▶ Activity
Will you write out, word for word, every line from the one with "You are a computer-use agent. The" to the final line of the data below, with the pictures left out?

▶ Record extracts
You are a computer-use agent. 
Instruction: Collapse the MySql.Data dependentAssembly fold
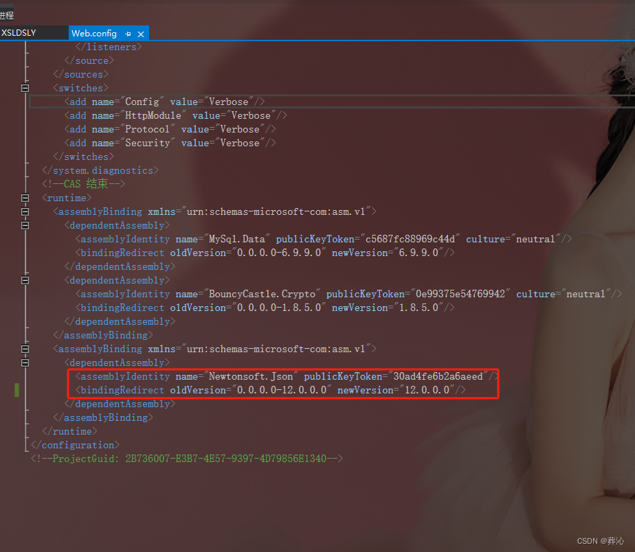point(25,225)
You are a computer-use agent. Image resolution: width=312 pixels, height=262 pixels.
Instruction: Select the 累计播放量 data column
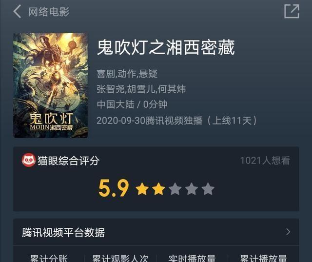[x=263, y=258]
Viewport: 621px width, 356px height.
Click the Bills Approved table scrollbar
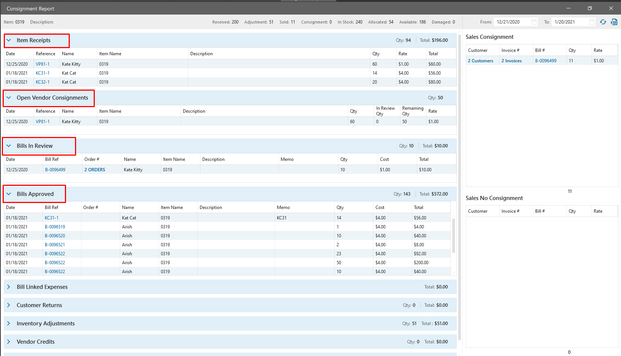(x=454, y=236)
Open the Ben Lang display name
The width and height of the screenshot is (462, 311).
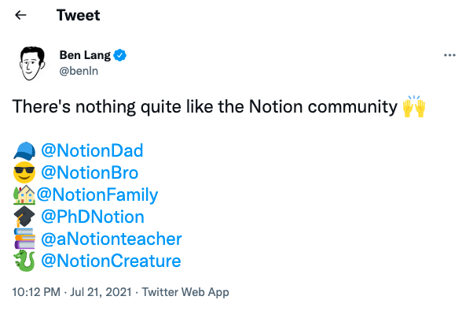click(85, 55)
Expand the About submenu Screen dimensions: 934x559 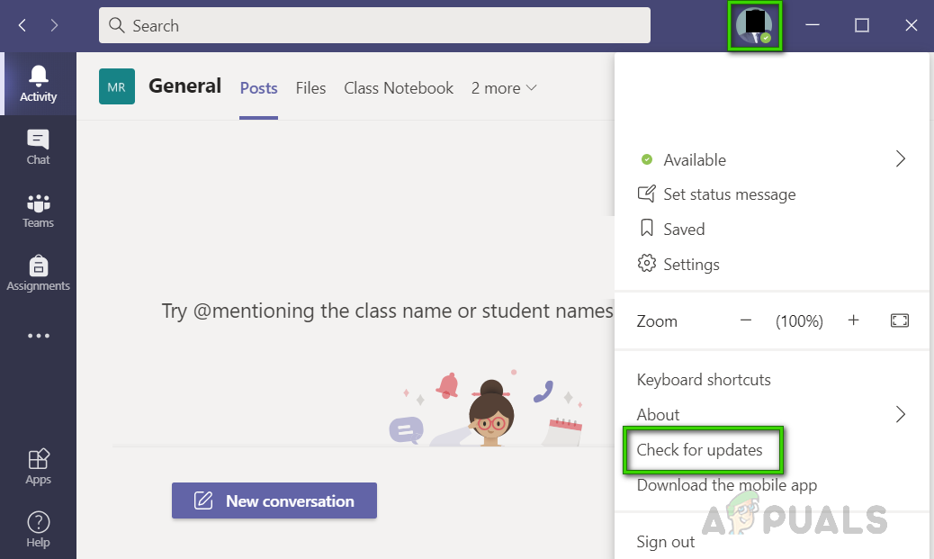click(x=900, y=414)
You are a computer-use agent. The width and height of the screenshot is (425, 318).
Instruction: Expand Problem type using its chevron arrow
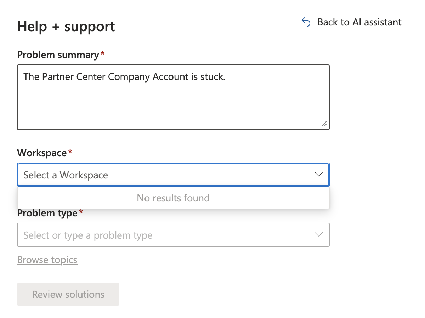coord(319,234)
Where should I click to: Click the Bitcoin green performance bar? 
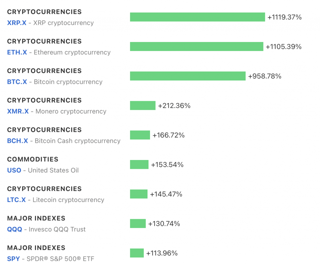coord(188,76)
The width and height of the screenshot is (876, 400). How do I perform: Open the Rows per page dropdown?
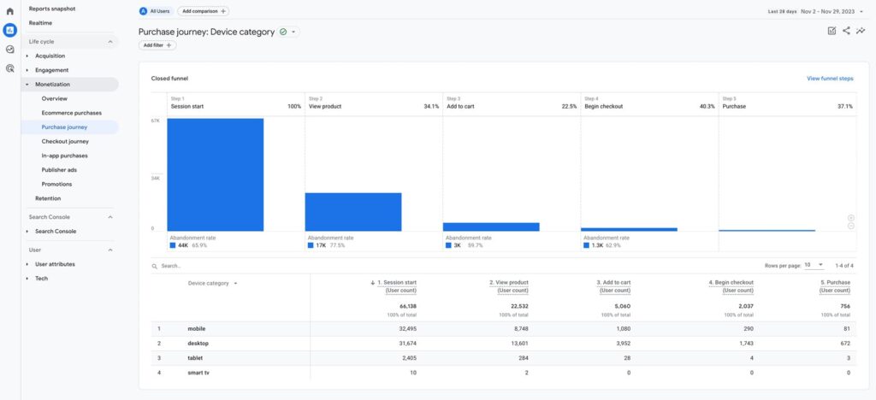click(x=814, y=265)
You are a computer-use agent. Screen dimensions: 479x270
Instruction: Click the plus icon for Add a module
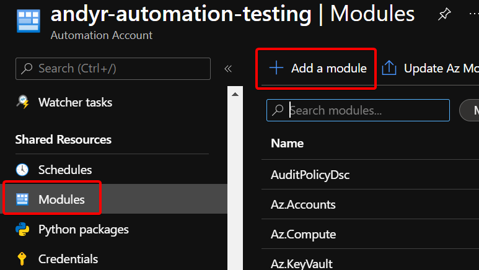[x=276, y=68]
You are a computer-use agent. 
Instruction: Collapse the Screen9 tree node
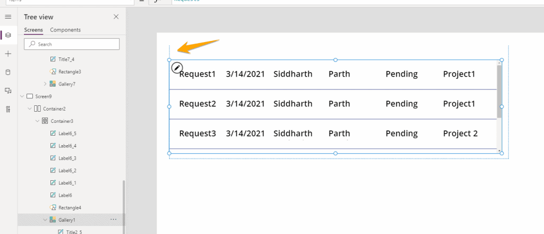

▶ Task result
You are a computer-use agent. The width and height of the screenshot is (425, 318).
Instruction: Expand Problem type using its chevron arrow
coord(319,234)
Where should I click to: Click the Bitcoin green performance bar? 
coord(188,76)
The width and height of the screenshot is (876, 400). How do I perform: Open the Rows per page dropdown?
click(x=814, y=265)
You are a computer-use agent. Screen dimensions: 479x270
Instruction: Click the plus icon for Add a module
[x=276, y=68]
You are a computer-use agent. 
Instruction: Collapse the Screen9 tree node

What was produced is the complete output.